The fact that this year’s Golden Leopard went to Sho Miyake’s “Two Seasons, Two Strangers” (Tabi to Habi) has the most beautifully reassuring ring to it. In an ecosystem increasingly drowned by technical exhibitionism, this film touches a rare purity. Miyake abjures showiness and embraces humility, towards characters, the way they dwell within their specific loneliness. In his cinema, gestures are minute, considered, and reveal a surge of latent emotion. Just look deeper, and you can draw up worlds of anguish and grief bobbing beneath the unexpressed. In fact, the portrait of strangers forging a flicker of profound connection in Miyake’s artfully subdued drama sneaks up on you with poetry and pathos.
In the opening, a woman jots down a snatch of a scene, and you witness it come alive. There’s the conjuring element of art that lends a literal dimension. From someone waking up in a backseat to a man at a beach, the film threads them together eventually. Nagisa (Yuumi Kawai) and Natsuo’s (Mansaku Takada) individual relationships with the particular coastal town come to a head. She visits over summer breaks, hoping a new place can make her feel better, only to be disappointed. She does admit, though, that the place is nice.
He glumly remarks he’s never met anyone unluckier than him. He recounts a story that he suggests would be scary, but she finds sad. As the two walk and chat, both somewhat downbeat, their emotionally spent demeanour runs counterpoint to the anchorage they find in each other. The scenes drip with vestiges of slow-gathering faith, but poking underneath is also something more tenuous, tinted with a lurking quality. The sea looms in the background. Just as rains start whipping down, the film cuts to the screenwriter, Li (a richly intuitive Shim Eun-kyung), with whom it began.
The snippets from her film are counterposed with discussions on it. In public, she’s a twitchy, tentative presence. All sorts of opinions by students are lobbed. One says they expected something more upbeat, a film on travel, but it turned bleak. When someone points out eroticism in the film, Li fumbles in her seat. As a Korean screenwriter struggling to identify with Japan, that’s been her home for a while, Li, in voiceover, talks about the initial disarray, not having the language to articulate her emotion.
Now, she does have it, but moved into a “cage of words”. But the flooding of words doesn’t render her less alien in space. Somewhere deep within herself, Li is at greater peace; nevertheless, oscillations and uncertainties abound. She’s going through creative stasis and seeks to cobble together a project. With an unsteady footing, she finds herself at a small, unoccupied inn amidst desolation run by a jaded Benzo (Shinichi Tsutsumi).

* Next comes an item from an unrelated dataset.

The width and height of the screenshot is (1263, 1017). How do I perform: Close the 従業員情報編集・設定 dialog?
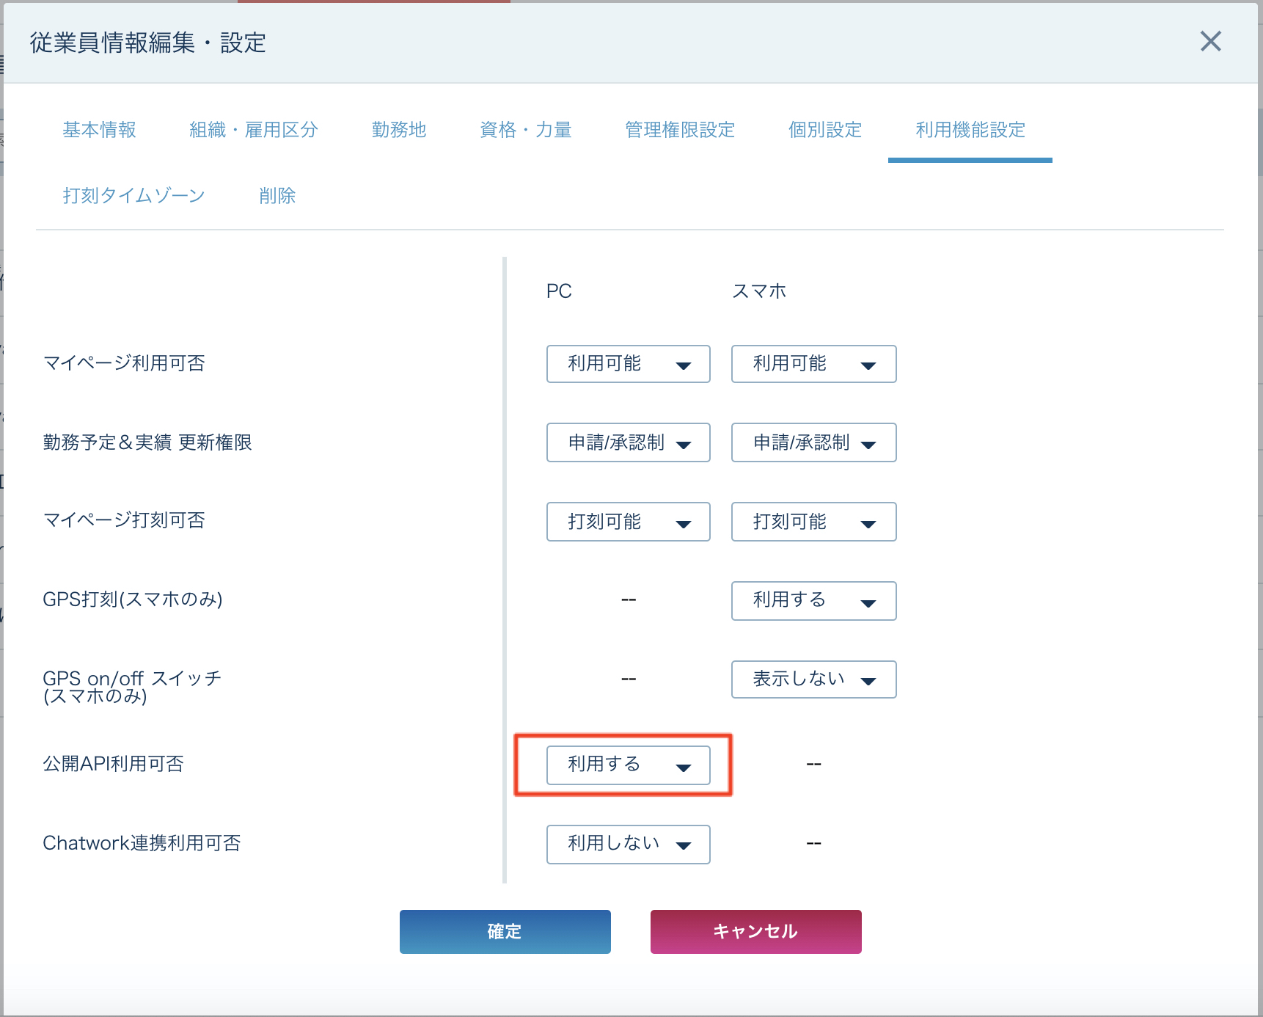[x=1210, y=41]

The fragmented, bifurcated nature of the film strongly alludes to artistic processes, their intermingling with life. How does the artist funnel through everyday life to create something, eke joy and despair in their work? This two-way transference is of chief interest to Miyake as he takes sudden encounters to a place of sublimity.
There’s so much we can take from others, generosity manifesting in the most unusual corners. We never know from where calm, muted consolations can descend upon us. The film understands this and etches encounters with a stirring sense of spontaneity and open-hearted reflection. A sparsity in the form props up a spring of blossoms amidst the huddle of stray meetings. Miyake pays rich attention to how two people, utter strangers, may unexpectedly find a shared safe space. There’s a wealth of kindness in his gaze, placing grace upon every character.
A fair bit of chafing does come up between Li and Benzo. Even as he insists on business being shuttered, she nudges him to reconsider. He scoffs at much of her proposal while she slogs around in a stupor borne of art not flowing. Often, the strangest of places can lift us, thrusting meaning and direction. Benzo expands her conception of the shape her story can take, emotional extremes of life it may accommodate. The wandering individuals in “Two Seasons, Two Strangers”–be it Li, or her characters–inhabit its lulling textures with an eye to explore and unravel. Infused with dreamy, drifting melancholy, Miyake has created a work of slipping, economical beauty.